Navy is on a more important mission, yet is rekindling memories of the days when service academies were part of major college football’s heart beat. Army’s national title in 1945 was a long time ago, though, and so was Navy man Staubach’s Heisman Trophy year of 1963.

Navy is in the midst of a throw-back run and must be saluted for seven straight winning seasons, headed for No. 8.

The good works program started by former coach Paul Johnson, and maintained by Ken Niumatalolo, has kept Midshipmen engines at full steam ahead.

Last year’s squad finished 10-4, defeated Notre Dame for the second time in three years, walloped Missouri by 22 points in the Texas Bowl and boasted a quarterback, Ricky Dobbs, who appears cut from Staubach swath.

Leading Navy’s feared triple-option attack, Dobbs rushed for 1,192 yards and 27 touchdowns while playing the last six games with a cracked kneecap.

Navy has become a nightmare matchup for opposing defenses. Ask Ohio State, which had to summon everything it had to hold off Navy last year in Columbus.

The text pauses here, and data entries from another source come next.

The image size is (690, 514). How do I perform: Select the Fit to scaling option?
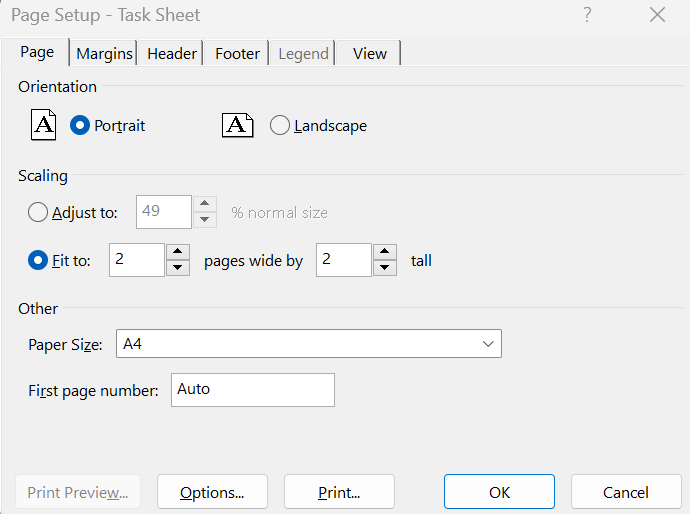coord(38,260)
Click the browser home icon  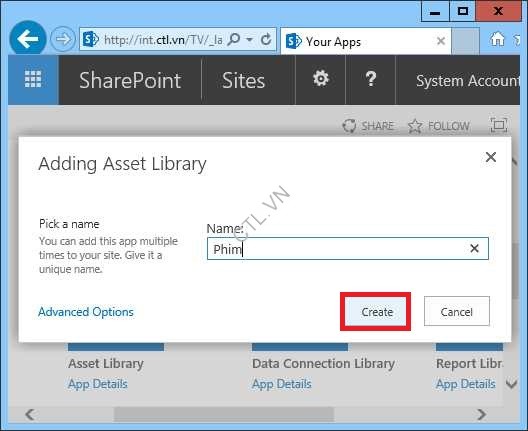[x=497, y=39]
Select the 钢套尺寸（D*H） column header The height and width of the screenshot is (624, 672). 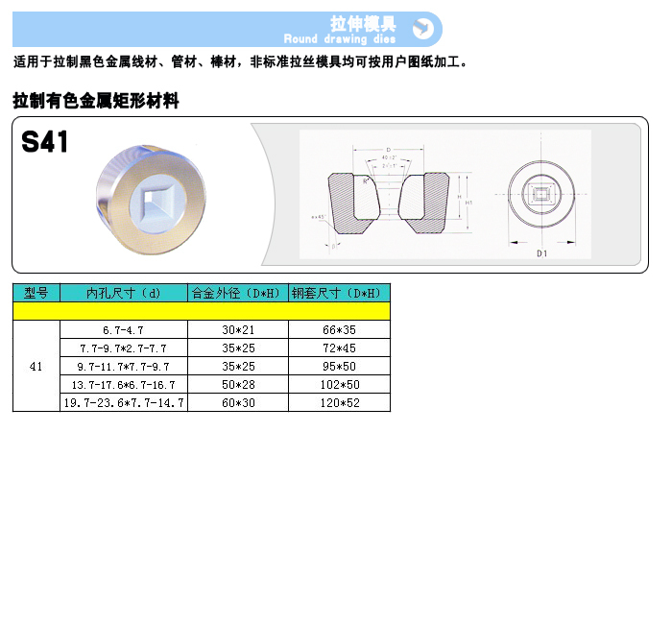[339, 293]
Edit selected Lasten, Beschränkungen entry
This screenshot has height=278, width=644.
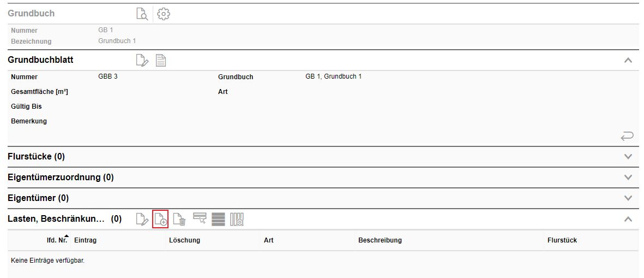[x=142, y=219]
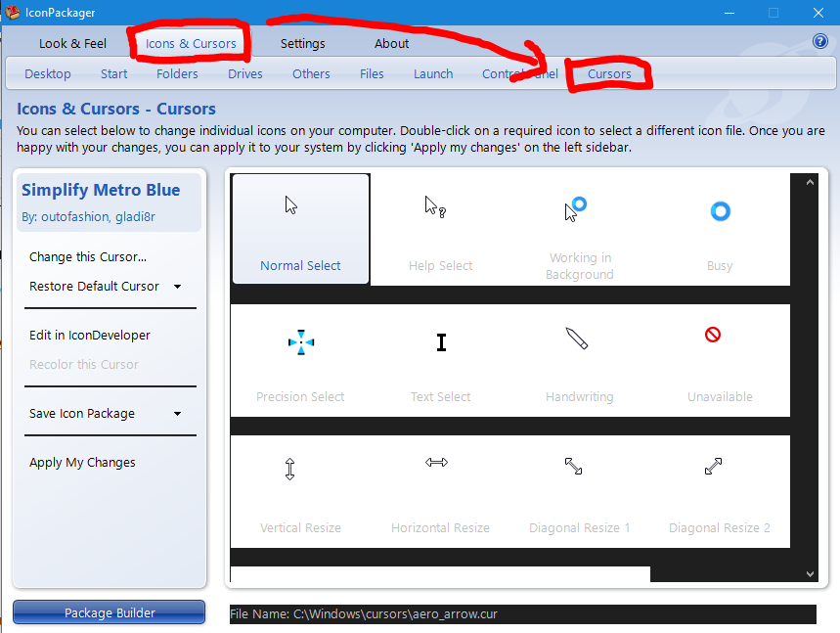Image resolution: width=840 pixels, height=633 pixels.
Task: Open the Control Panel category
Action: (x=517, y=73)
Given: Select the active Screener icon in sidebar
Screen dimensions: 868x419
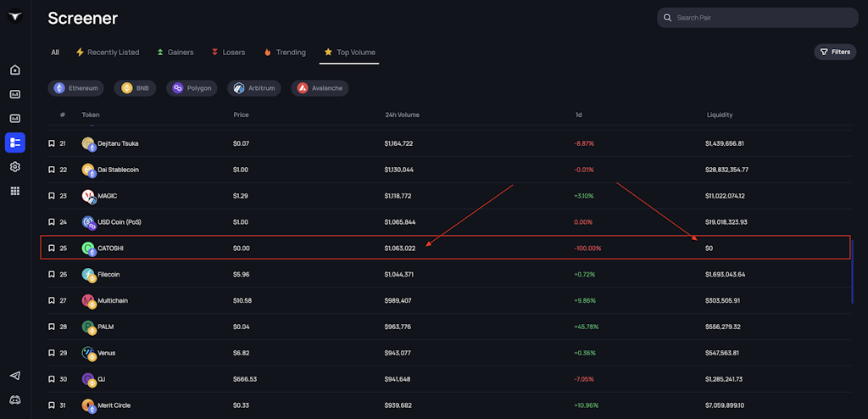Looking at the screenshot, I should click(x=14, y=142).
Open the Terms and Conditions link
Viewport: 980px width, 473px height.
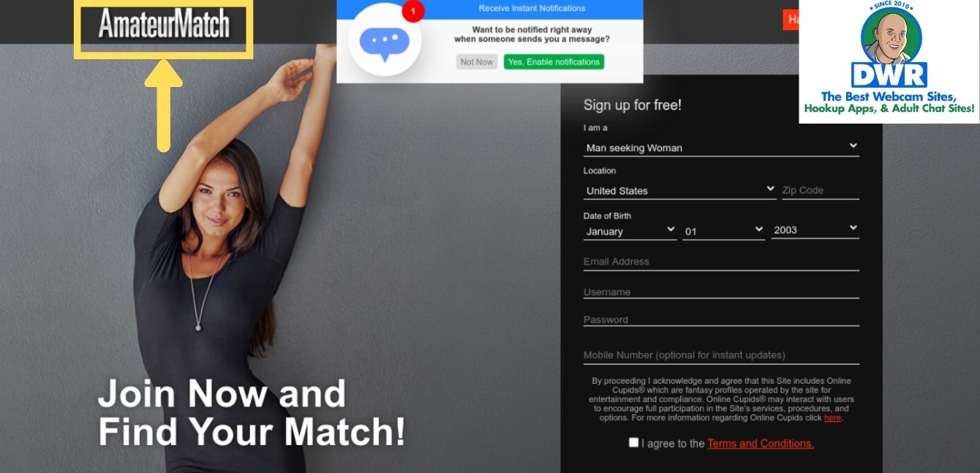[761, 444]

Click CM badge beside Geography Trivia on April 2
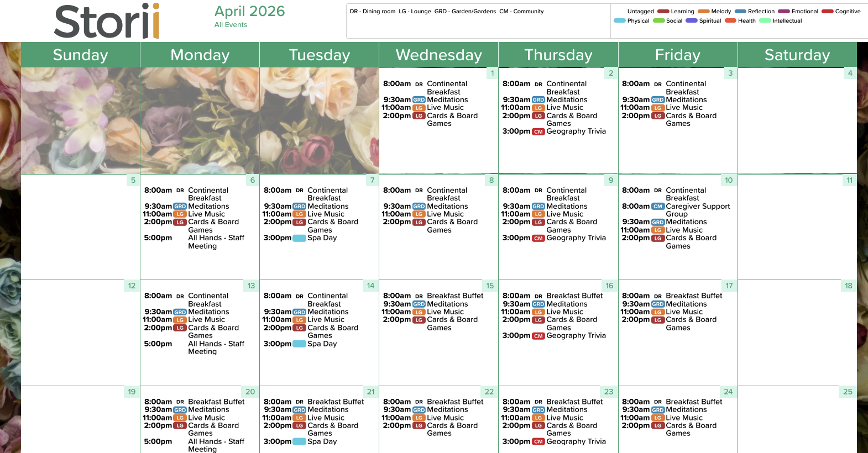[538, 132]
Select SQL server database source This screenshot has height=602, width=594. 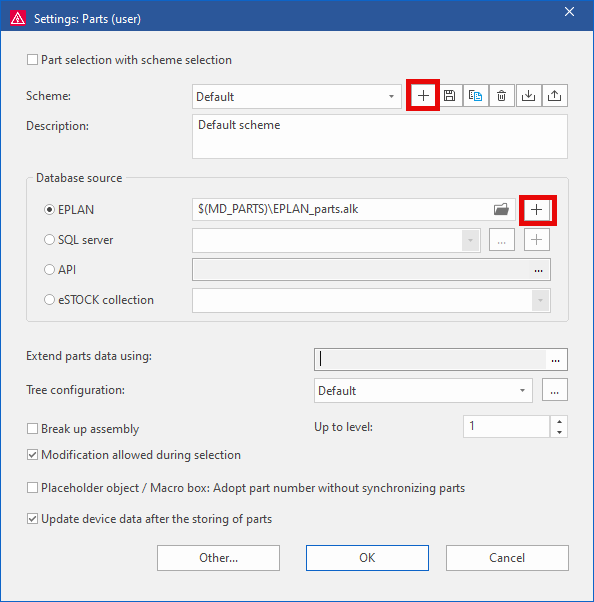[49, 240]
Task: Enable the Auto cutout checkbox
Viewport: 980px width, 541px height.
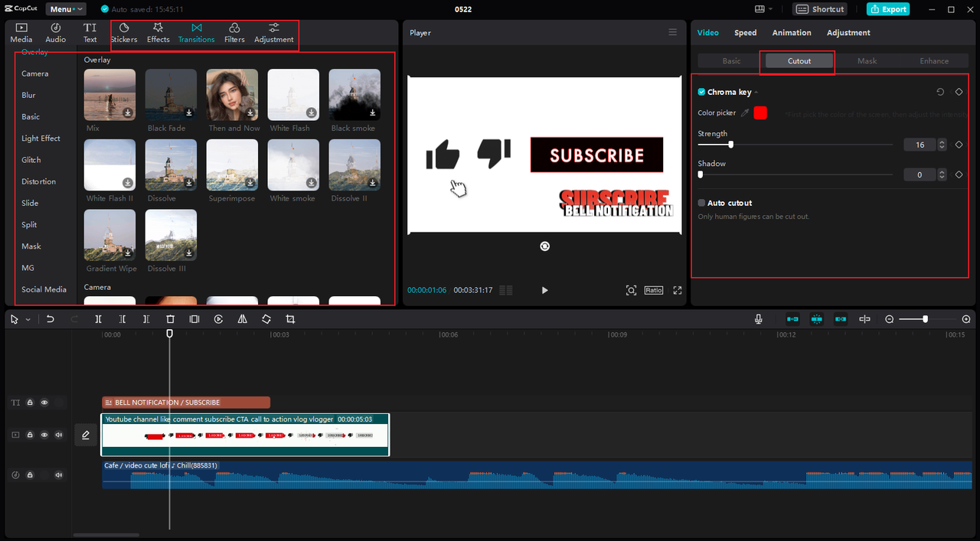Action: click(x=700, y=203)
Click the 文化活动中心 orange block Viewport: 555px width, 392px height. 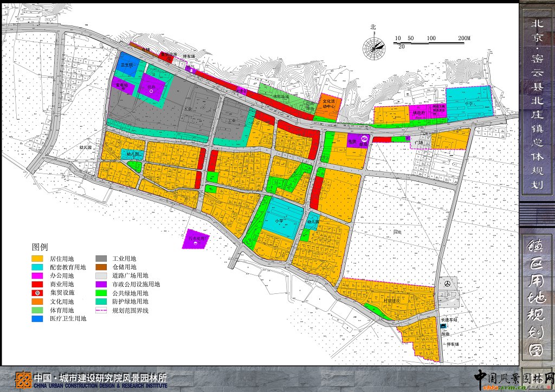(330, 104)
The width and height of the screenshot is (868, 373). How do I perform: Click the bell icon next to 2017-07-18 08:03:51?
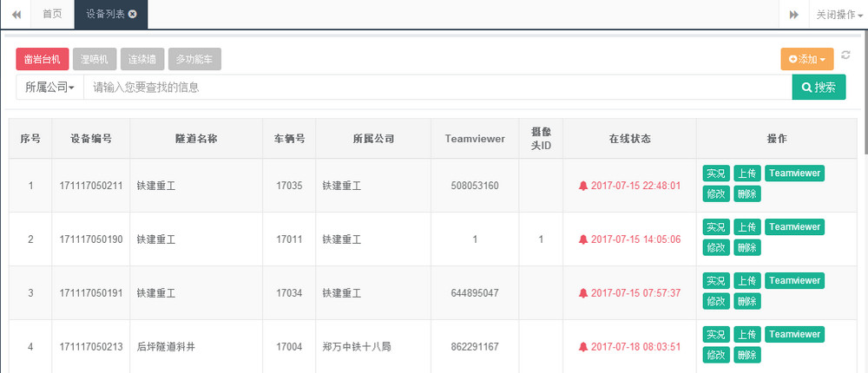(582, 347)
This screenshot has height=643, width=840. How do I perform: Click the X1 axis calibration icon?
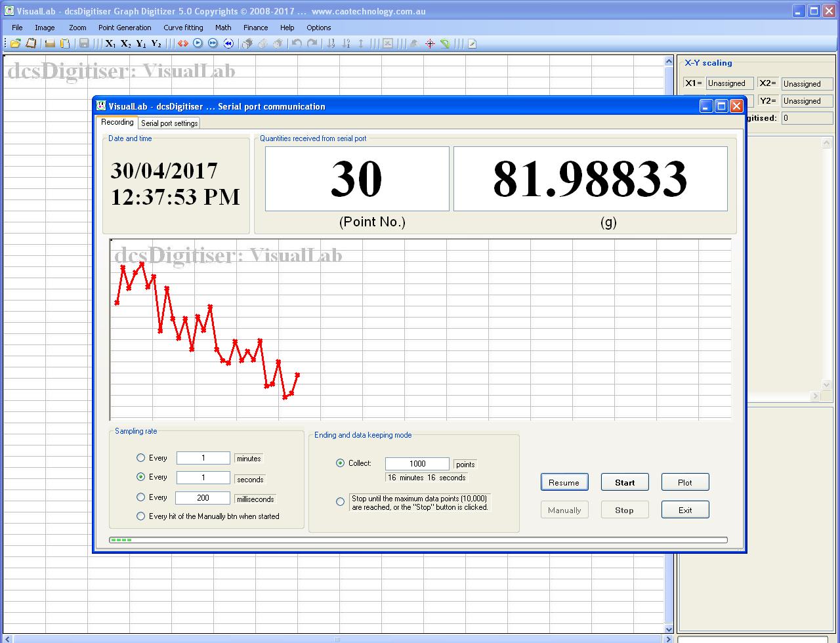click(110, 43)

“We weren’t surprised,” Ohio State linebacker Ross Homan said after the game. “They play everyone tough. They keep coming no matter what the score is…”

Dobbs, a senior, returns with ambitions that extend beyond the field. His goal, after his military commitment, is to win a Super Bowl and then run for president. He has even picked out the year: 2040.

For some reason, they don’t award Heismans to service academy players anymore, so Dobbs is going to have a tough time matching Staubach’s Heisman and two Super Bowl rings.

Staubach, though, never made it to the White House.

Navy is poised for another double-digit victory year, with a chance to make early noise against Maryland in Baltimore on Labor Day night.

Navy lost four games last year by a total of 27 points, denying the Midshipmen something really special.

Who knows, if Navy breaks out to a 10-0 start, maybe Dobbs will even garner some Heisman attention. It wouldn’t be against the rules to vote for him.

Doc Blanchard and Glenn Davis won back-to-back for Army in 1945 and ‘46, and Navy has had two winners: Joe Bellino winning three years before Staubach.

Any quarterback who scares Ohio State in Columbus and beats Wake Forest, Notre Dame and Missouri in the same season is playing Heisman-worthy competition. That’s what Dobbs did last year — and didn’t even finish in the top 10.

So stand at attention when Dobbs trots by.

Then pay attention.

The countdown so far: 25. Washington; 24. Navy.